Still William
- First edition
- Author: Richmal Crompton
- Illustrator: Thomas Henry
- Language: English
- Genre: Children's literature
- Publisher: Newnes
- Publication date: 1925
- Publication place: United Kingdom
- Media type: Print (hardback & paperback) & audio book
- Followed by: William the Conqueror

= Still William =

Book by Richmal Crompton

Still William is the fifth book in the Just William series by Richmal Crompton. It was first published in 1925.

==The stories==
- The Bishop's Handkerchief – There is a craze for silk handkerchiefs in the village, and William will stop at nothing to get one.
- Henri Learns the Language – A young Frenchman arrives in the village, intent upon learning colloquial English. William's attempts to teach him lead to chaos.
- The Sweet Little Girl in White – William is forced to play at "fairies" with an odious and domineering little girl. Little does he know what effect this will have. (This was the first ever story to feature Violet Elizabeth Bott, who appears frequently in later tales.)
- William Turns Over a New Leaf – William's attempts to aid his brother Robert's romantic activities are undermined by Robert's failure to include surnames in his love poetry.
- A Bit of Blackmail – The Outlaws use underhand methods to force the stout Mr. Bott to change his mind about whether to fire Bob Andrews.
- William the Money-Maker – William and his friends organize an exhibition, but Violet Elizabeth is determined to get in on the act.
- The Haunted House – The Outlaws' midnight feast lead to rumors of the supernatural among the Society for the Encouragement of Higher Thought.
- William the Match-Maker – William chooses village eccentric Mr. March as a potential suitor for his sister Ethel.
- William's Truthful Christmas – Following the vicar's advice, William decides to "cast aside deceit and hypocrisy" and speak the truth.

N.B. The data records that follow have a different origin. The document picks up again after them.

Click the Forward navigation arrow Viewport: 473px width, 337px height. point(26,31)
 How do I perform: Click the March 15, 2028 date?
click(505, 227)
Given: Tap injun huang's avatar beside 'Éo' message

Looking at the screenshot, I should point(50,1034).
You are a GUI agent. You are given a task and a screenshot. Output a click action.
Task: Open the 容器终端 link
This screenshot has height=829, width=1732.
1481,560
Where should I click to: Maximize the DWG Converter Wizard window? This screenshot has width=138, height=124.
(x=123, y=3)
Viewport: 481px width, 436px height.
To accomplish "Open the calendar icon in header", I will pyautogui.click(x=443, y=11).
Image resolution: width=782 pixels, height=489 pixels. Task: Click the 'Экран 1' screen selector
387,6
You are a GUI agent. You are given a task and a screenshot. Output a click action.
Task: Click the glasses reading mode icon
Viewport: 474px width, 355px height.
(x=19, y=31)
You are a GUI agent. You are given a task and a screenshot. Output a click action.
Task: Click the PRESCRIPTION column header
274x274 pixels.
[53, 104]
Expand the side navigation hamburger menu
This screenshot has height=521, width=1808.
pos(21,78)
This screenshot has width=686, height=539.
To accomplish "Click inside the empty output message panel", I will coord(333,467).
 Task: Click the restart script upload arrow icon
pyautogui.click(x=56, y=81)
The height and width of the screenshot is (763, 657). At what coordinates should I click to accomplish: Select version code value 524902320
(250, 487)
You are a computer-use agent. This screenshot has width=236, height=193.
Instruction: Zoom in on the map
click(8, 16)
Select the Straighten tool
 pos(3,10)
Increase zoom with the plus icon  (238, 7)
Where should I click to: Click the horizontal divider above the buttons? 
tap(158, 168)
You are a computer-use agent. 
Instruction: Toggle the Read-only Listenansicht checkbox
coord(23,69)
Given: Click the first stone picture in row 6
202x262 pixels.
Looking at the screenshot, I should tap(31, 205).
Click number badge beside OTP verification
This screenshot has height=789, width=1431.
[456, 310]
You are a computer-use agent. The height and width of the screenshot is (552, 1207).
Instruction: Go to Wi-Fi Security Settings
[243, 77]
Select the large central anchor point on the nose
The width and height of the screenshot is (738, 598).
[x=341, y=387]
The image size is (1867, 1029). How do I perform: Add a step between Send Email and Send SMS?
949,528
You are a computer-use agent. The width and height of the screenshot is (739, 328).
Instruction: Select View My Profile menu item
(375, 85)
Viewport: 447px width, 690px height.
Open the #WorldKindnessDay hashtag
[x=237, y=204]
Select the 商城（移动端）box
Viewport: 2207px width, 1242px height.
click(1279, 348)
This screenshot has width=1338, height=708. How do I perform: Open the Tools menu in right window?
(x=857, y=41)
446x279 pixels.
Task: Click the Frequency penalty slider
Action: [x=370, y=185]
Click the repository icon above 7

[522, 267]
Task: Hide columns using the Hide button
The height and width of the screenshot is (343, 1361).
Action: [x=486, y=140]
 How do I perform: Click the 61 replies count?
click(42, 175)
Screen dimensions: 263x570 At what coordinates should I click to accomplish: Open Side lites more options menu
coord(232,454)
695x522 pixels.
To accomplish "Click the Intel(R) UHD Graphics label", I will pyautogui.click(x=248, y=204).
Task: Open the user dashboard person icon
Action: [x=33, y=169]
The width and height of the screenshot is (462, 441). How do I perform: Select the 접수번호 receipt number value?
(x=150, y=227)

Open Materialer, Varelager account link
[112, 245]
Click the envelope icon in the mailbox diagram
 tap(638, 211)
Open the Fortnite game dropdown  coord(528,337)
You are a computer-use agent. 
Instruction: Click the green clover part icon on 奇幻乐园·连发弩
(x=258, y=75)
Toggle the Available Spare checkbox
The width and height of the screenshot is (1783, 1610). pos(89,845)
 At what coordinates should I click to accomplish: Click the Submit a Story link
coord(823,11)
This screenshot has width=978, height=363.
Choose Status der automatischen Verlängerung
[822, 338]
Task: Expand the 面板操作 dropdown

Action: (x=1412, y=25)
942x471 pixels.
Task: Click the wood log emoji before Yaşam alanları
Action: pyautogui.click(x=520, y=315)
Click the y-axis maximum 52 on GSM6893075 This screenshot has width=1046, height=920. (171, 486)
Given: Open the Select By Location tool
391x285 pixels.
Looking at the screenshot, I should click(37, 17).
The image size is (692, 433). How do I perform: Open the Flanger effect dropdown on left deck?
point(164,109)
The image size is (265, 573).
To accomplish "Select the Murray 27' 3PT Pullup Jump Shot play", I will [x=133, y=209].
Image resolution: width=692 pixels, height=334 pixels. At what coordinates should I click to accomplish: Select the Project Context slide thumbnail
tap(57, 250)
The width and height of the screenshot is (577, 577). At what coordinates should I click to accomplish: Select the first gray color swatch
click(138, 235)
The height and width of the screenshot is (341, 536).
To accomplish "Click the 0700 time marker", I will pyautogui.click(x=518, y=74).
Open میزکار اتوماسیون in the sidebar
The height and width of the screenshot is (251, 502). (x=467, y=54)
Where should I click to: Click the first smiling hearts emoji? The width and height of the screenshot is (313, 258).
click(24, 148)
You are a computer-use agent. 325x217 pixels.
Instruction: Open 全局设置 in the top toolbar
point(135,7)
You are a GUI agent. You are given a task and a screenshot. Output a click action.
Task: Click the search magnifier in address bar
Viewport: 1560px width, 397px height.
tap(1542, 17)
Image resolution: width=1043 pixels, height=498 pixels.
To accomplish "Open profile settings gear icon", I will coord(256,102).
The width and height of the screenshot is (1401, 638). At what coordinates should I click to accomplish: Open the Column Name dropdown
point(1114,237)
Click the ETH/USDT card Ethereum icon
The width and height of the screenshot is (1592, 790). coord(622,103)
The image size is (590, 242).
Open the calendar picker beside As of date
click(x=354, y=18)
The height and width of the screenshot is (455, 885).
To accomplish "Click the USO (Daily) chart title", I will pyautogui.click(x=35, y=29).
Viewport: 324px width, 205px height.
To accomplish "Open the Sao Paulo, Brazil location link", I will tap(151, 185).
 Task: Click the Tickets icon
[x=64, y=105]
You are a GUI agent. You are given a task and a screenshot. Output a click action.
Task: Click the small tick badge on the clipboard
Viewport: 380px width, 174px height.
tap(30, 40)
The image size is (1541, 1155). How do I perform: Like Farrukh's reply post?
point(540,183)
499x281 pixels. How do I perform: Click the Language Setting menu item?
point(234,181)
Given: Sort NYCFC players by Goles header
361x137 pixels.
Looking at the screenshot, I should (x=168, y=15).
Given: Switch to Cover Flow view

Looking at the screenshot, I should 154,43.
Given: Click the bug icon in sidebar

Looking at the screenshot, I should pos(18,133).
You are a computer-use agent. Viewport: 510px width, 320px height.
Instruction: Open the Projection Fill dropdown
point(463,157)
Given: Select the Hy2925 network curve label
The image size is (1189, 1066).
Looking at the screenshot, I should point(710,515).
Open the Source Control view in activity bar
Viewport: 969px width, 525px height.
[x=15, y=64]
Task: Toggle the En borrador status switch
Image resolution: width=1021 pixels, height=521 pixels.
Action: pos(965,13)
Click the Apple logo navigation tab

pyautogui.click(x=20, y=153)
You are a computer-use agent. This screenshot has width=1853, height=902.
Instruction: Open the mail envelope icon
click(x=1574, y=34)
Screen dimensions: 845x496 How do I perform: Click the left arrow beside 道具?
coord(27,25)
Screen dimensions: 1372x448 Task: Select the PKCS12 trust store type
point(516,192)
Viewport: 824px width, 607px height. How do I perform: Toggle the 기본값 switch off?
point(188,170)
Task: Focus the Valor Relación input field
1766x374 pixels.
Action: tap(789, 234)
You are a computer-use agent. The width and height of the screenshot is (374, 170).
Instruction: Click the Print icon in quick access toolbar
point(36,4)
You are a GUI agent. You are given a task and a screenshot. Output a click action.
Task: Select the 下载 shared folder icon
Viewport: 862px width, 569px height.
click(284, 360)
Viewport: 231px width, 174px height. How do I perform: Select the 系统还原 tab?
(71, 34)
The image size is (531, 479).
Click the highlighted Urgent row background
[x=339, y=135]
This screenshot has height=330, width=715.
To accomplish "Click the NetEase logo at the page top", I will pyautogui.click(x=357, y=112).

He soon finds that "the truth" is the last thing anyone wants to hear.
- An Afternoon with William – William and Ginger believe they have found an undiscovered tribe of savages.
- William Spoils the Party – The Outlaws kidnap a politician about whom William's father has been complaining.
- The Cat and the Mouse – Having been victimized by the new chemistry master, William finds a way to get even.
- William and Uncle George – William acquires a pair of horn-rim spectacles.
- William and Saint Valentine – William falls for an "older woman".